The WHO declared the spread of the SARS coronavirus-2 (SARS-CoV2) a public health emergency of global concern on January 30th, 2020. Since that time, the world has registered nearly than 57 million infections, with deaths surpassing 1.3 million. Since this respiratory virus spreads from person to person through close contact, and without a vaccine or treatment medications, the tools that are available to us are to practice social distancing, wash our hands, and wear a mask or face covering when in public. These measures are crucial to keeping schools open and our economy running until such time as a safe and effective vaccine is ready to be distributed, likely not until mid-2021 for the general public.
What does it really mean when a vaccine becomes readily available? (Think supply and demand, prioritization concerns, and logistics.)
Once Phase 3 trial results are ready, reported to, and acknowledged by the FDA, manufacturers will seek emergency use authorization (EUA) to begin distributing their vaccines. In order to speed up the process, the production of vaccines is well under way in advance of receiving approval. Shipments can begin as soon as approval is received. Currently there are 12 vaccines in Phase 3 trials and two candidates for whom preliminary results have been widely reported.
There are many logistical issues for these two candidates, the most significant of which is keeping the vaccines sufficiently cold, i.e. maintaining the ‘cold chain’. The Pfizer/BioNTech version requires the vaccine be kept at -70 oC which involves specialized containers for transportation. In addition, distribution of the vaccine will need to be through hospitals that have the required storage capability. The Moderna vaccine on the other hand needs to be stored only at -20 oC for transport and bulk storage, which is similar to other vaccines. It also can be stored in regular refrigerators for seven days allowing for easier community distribution. Several other vaccine candidates being trialed have less challenging storage requirements.
Likely prioritization categories are:
- first responders (doctors, nurses, health care workers, police, firefighters),
- the vulnerable (long-term care residents, elderly and other individuals at high risk),
- the general public
Both of these vaccines (Pfizer, Moderna) will require two doses (three and four weeks apart respectively).
The need for unambiguous leadership.
While at least two manufacturers will be seeking EUAs for their vaccines imminently, it will be months before sufficient quantities of the vaccines are generally available. In the interim, government, public health officials, and others in positions of leadership must continue to stress the need for adherence with the control measures already in place to keep our health care system and our economy from collapsing.
Communication supporting vaccine acceptance is also crucial. You can’t have it both ways; you can’t play down or diminish the seriousness of the virus (don’t wear masks, don’t social distance) and then expect the public to immediately line up to willingly receive the vaccine.

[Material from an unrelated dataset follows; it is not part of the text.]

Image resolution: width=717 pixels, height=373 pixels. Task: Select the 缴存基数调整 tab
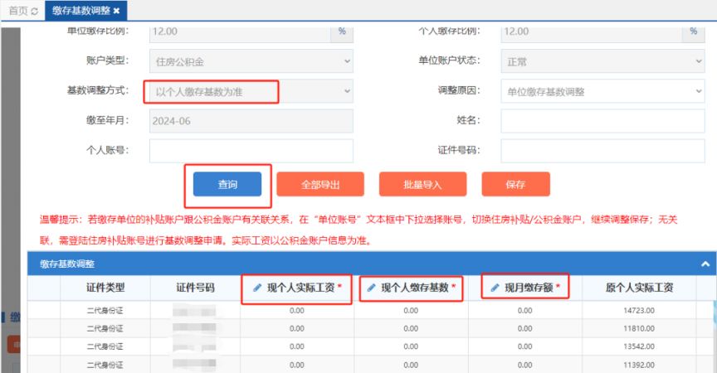(80, 11)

Because the manufacturing process for genetic vaccines is novel, it is imperative that any concerns regarding safety be addressed as openly as possible. Communication will need to be clear and extensive to garner support from open–minded people who are merely concerned about their safety. High–profile individuals (eg. ex-presidents) accepting the vaccine will go a long way to providing confidence to the public regarding the safety of the vaccines.

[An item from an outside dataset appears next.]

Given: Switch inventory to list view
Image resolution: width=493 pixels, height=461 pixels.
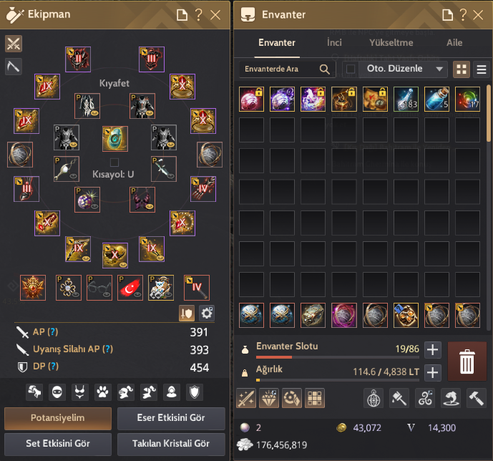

Why getting vaccinated makes sense – particularly in light of the current hesitation to get vaccinated.
Herd immunity is achieved when approximately 65% of the population is immune. Current statistics show 11+ million cases in the US + 40% asymptomatic= ~16 million potentially immune. With the U.S. population at approximately 330 million, there will be 314 million still vulnerable. Without the vaccine the number of illnesses and deaths to reach herd immunity is staggering. Currently the number of deaths directly attributed to COVID-19 is more than 250K with excess (indirect) deaths estimated at an additional 309K (Nov 12, 2020 – New York Times).
Why getting vaccinated does not mean we still don’t have reasonable and responsible protocols in place (i.e. temperature monitoring, testing, contact tracing, etc.).

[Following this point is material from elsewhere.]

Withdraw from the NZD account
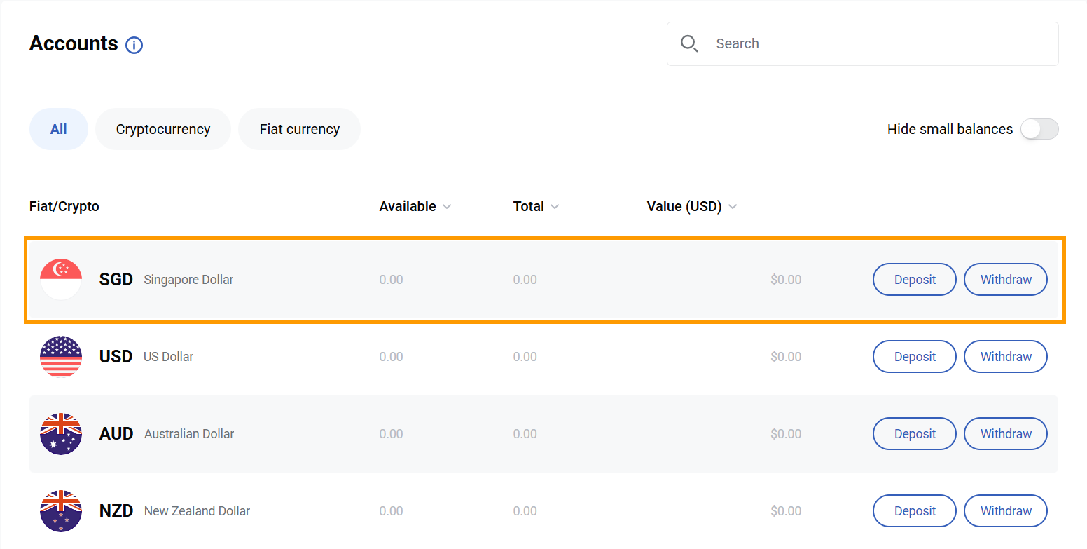The image size is (1087, 549). click(x=1005, y=511)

Allowing infections to proceed without any intervention until either a vaccine is available, or herd immunity is achieved would result in unacceptable levels of suffering and stress to our hospital systems, our communities, and our society. While the new vaccines have shown to be very efficacious (~95%) regarding preventing serious infections, we do not yet know if they prevent virus transmission.
With so many unknowns, it is imperative that an approach be developed not only to distribute vaccinations throughout the U.S., but to track them as well. Collecting, storing, and sharing this sensitive medical information properly will drive the science to build upon vaccine successes and address any shortcomings in a calm, systematic way.